Should You Charge For Magickal And Spiritual Training?

Should You Charge For Magickal And Spiritual Training? 2023-08-03T09:26:12+00:00

Image credit: Katie Gerrard @ Manic Pagan Dream Grrl for Patheos

Initiating someone is hard work. Not the ritual itself, that’s just the last bit. It’s the icing on the cake. A cake which takes exactly the right completely immeasurable time to bake because you’re working with new ingredients each time.

Spiritual training is not an easy undertaking and as a candidate you probably aren’t aware the effort your initiator puts in perfectly balances that which you do. It’s one hundred per cent worth it, for both coven elders and dedicants. Yet it takes energy, time, and commitment.

But we’re told it’s unethical to charge for spiritual training or initiation.

Part of this is linked into a general feeling that human beings should be more than profit. Many spiritual people are anti capitalism (and yet there are plenty who are not or who are mostly ambivalent). Their reluctance to charge bleeds into the rest of their lives and that’s completely understandable.

One of the strongest arguments against charging for training is the accidental weeding out of dedicants who can’t pay the prices you’ve set, indirectly discriminating against whole sections of society.

My ‘home’ tradition, Wicca (or British Traditional Wicca as everyone outside of Britain likes to call it) already has a reputation for being elitist (and that’s a whole other post). I look at the best witches I’ve worked with and the overall majority of these would not have found their place within our tradition if they were required to pay. I count myself within that number, not because I don’t ‘value’ the effort my teachers put into me but because I didn’t have that kind of regular cashflow.

My grandmother always used to tell me “money will just come to you when you need it” and to be fair to her it always did and the same is true in my own life.

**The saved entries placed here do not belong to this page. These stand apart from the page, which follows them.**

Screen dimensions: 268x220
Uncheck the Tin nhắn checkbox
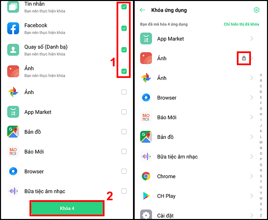point(124,7)
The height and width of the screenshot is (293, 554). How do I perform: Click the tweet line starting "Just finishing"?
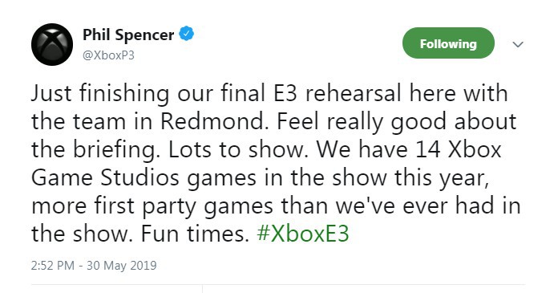point(269,94)
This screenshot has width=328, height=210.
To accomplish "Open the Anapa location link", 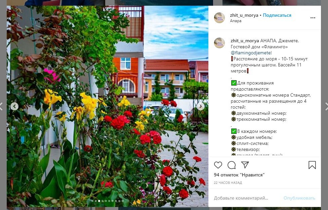I will click(236, 21).
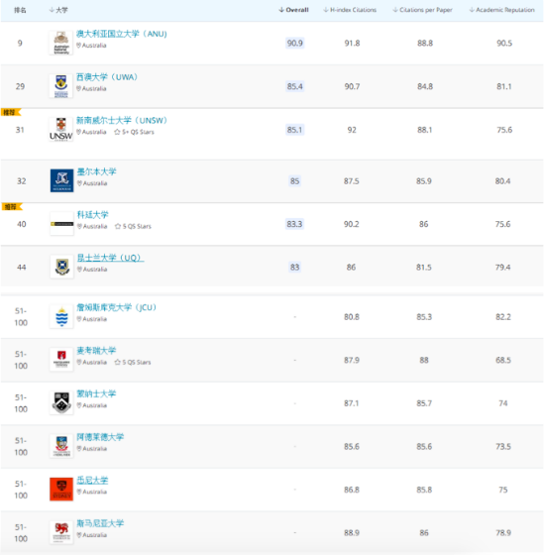Viewport: 545px width, 555px height.
Task: Click the University of Melbourne blue logo
Action: click(x=61, y=180)
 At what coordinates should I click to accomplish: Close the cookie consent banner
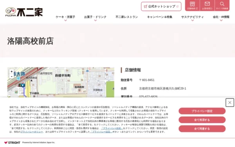pyautogui.click(x=230, y=103)
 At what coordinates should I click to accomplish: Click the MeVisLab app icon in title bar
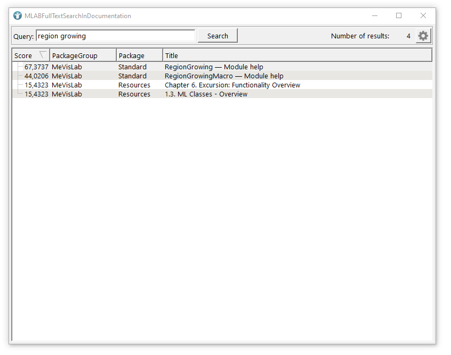point(18,16)
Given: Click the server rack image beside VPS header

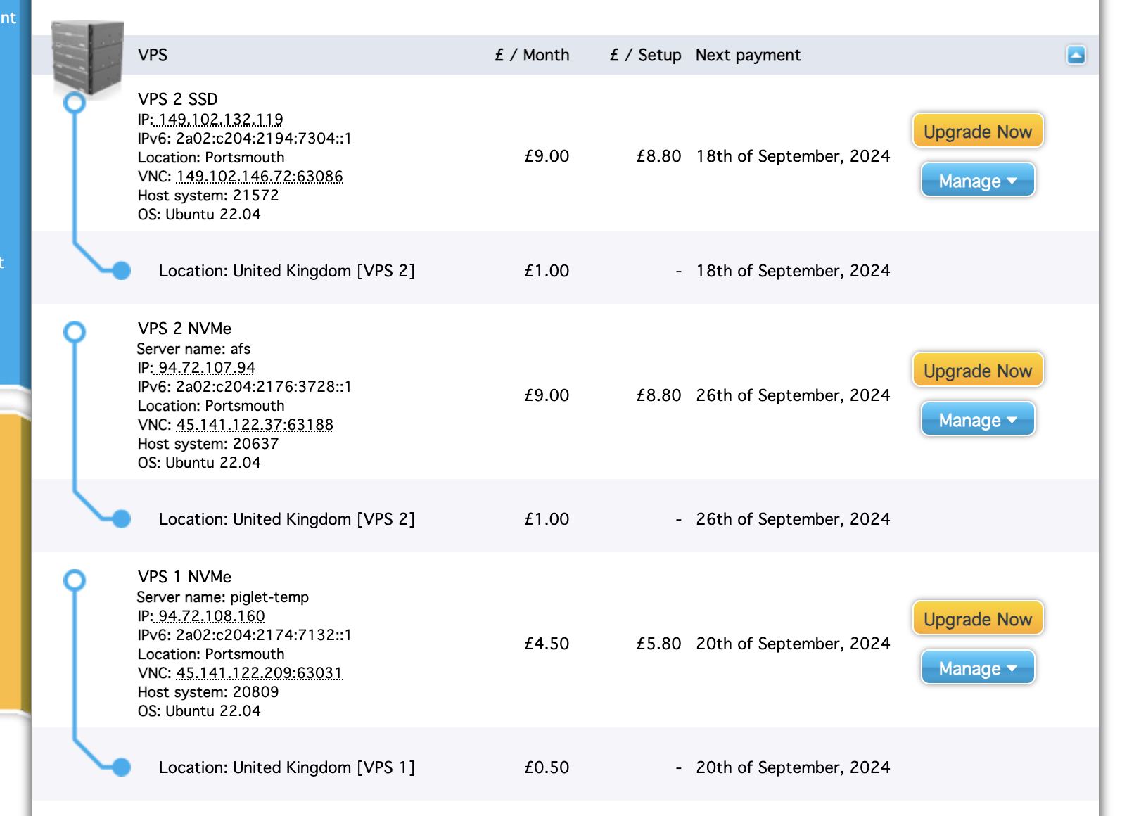Looking at the screenshot, I should point(88,56).
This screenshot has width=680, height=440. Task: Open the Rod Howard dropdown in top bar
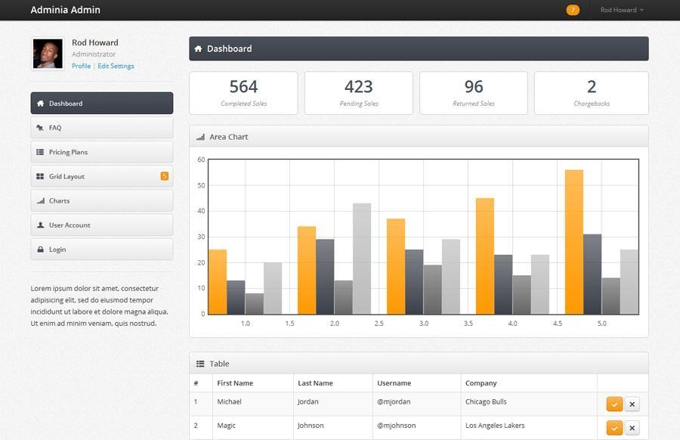pos(622,10)
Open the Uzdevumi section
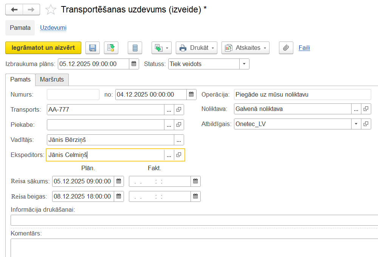The width and height of the screenshot is (378, 257). click(x=53, y=28)
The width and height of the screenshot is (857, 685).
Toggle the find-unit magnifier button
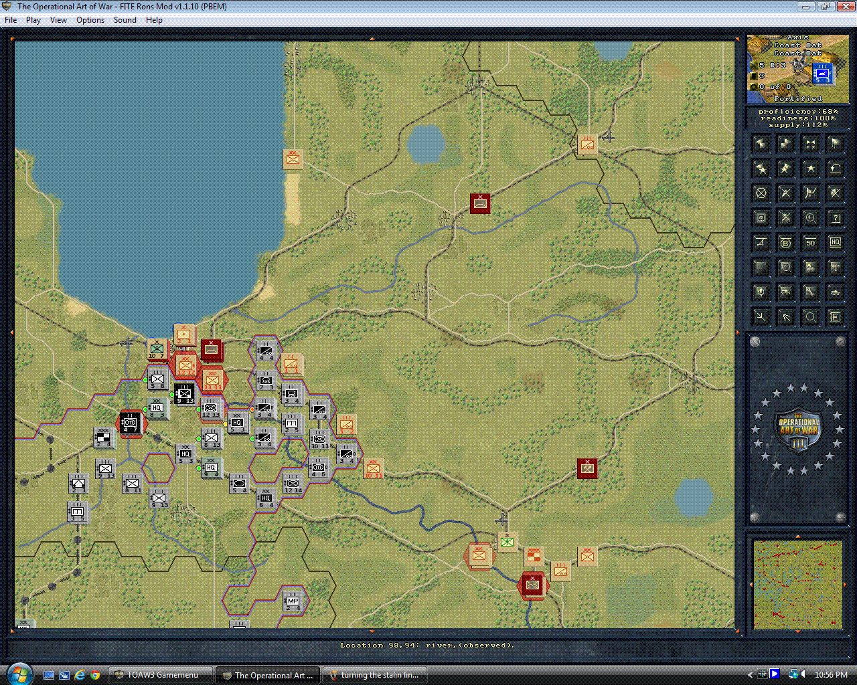click(x=810, y=316)
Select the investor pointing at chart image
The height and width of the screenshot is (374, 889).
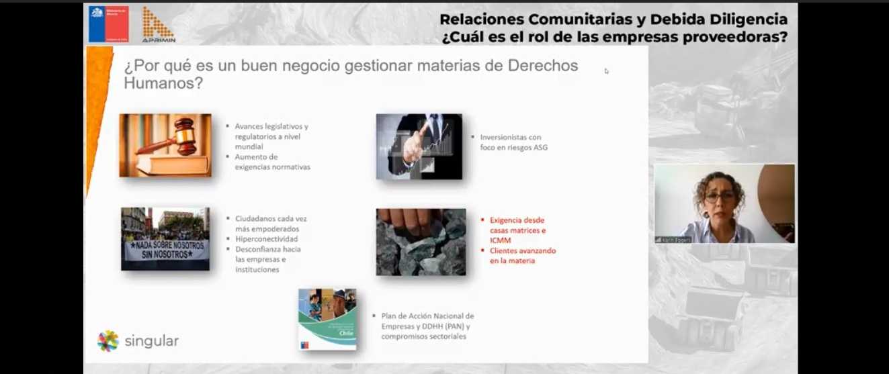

But I’m white, had a lot of childless great aunties who owned property, and the privilege of having a free University education. I can pretend my ancestors and deities have looked after me, but the reality is whilst I honour and am thankful for the times they have, my middle class life had a big part in that too.

And I *still* wasn’t financially solvent enough to have paid for initiation.

Another argument is people see more value in the things they pay for and will put more effort in.

“Free” is the enemy of “worthwhile”, the price you paid is equal to the quality you perceive.

This is so true in many ways. I used to work for a charity which put on free events and offered free training. Nothing was ever free though, instead it was funded by someone else. Once you started cloaking the “free” as “funded” people took it a lot more seriously.

But we’re not talking about T-shirts with marketing slogans or water bottles at train stations. We’re talking spiritual development. Your value is not the price you charge, it’s who you are as teachers and the amount of effort you expect your dedicants to add. Their price is not money, it’s time and commitment.

I don’t charge people in pounds; I charge them in effort, asking them to prioritise their spirituality above their natural desire to sit down after work; to read Crowley rather than True Crime, and to open their hearts and embrace progression.

Your time is worth more than your hourly rate.

I also don’t charge people because my training was free. My initiators and teachers have all invested in me with their time, their love, and their support. No one has asked me for a penny, not even for incense and wine costs. I’ve not been asked to polish brass or vacuum carpets or bake bread. Anything I’ve done for magical groups has been out of my own free will. I’ve never vacuumed. I’m sorry. I’m that person.

Yet I’ve given back to my tradition nine fold.

I’ve trained others and written books. I’ve sat up late listening to other coven leaders with problems and helped them solve them. My time has been spent mediating between witch queens and I’ve given my fair share of advice (and also telling offs… sometimes even the biggest and the baddest of us elders need a good one every now and again). Every drop of time invested in my beautiful butt has been repaid with interest, and I’ll keep giving out until my heart gives out.

Here’s the problem.

I’ve also spent a lot of time not training and not initiating because whilst my magical time is worth more than my hourly rate, it doesn’t feed my children. It doesn’t put a roof over their heads and doesn’t buy them clothes.

I’m not just a High Priestess, I’m also a mother. I might have joked about my childless great aunties at the beginning of this post, but I live month to month and sometimes I don’t even manage that very well.

It’s often a straight choice – do this thing which I love or do that thing which I don’t like so much but brings me money.

By not discriminating against which students can and can’t afford to pay, your “non charging” tradition now discriminates against which teachers can and can’t afford to teach.

I’m not sure which is best.

Whilst I’ve taught paid courses, mostly I’ve done so in a way which doesn’t pay me for my time, only my expenses. I no longer teach paid courses, which means I no longer teach any courses.

My ethics are great. I’m morally the best teacher and initiator ever. My effort and time are greatly valued. Mostly because so few people have access to them, they’re gold dust.

I don’t have an answer here. I’ll never be comfortable charging, but I totally respect and am in awe of all those who are brave enough to do so, because they’re still teaching. And I’m not.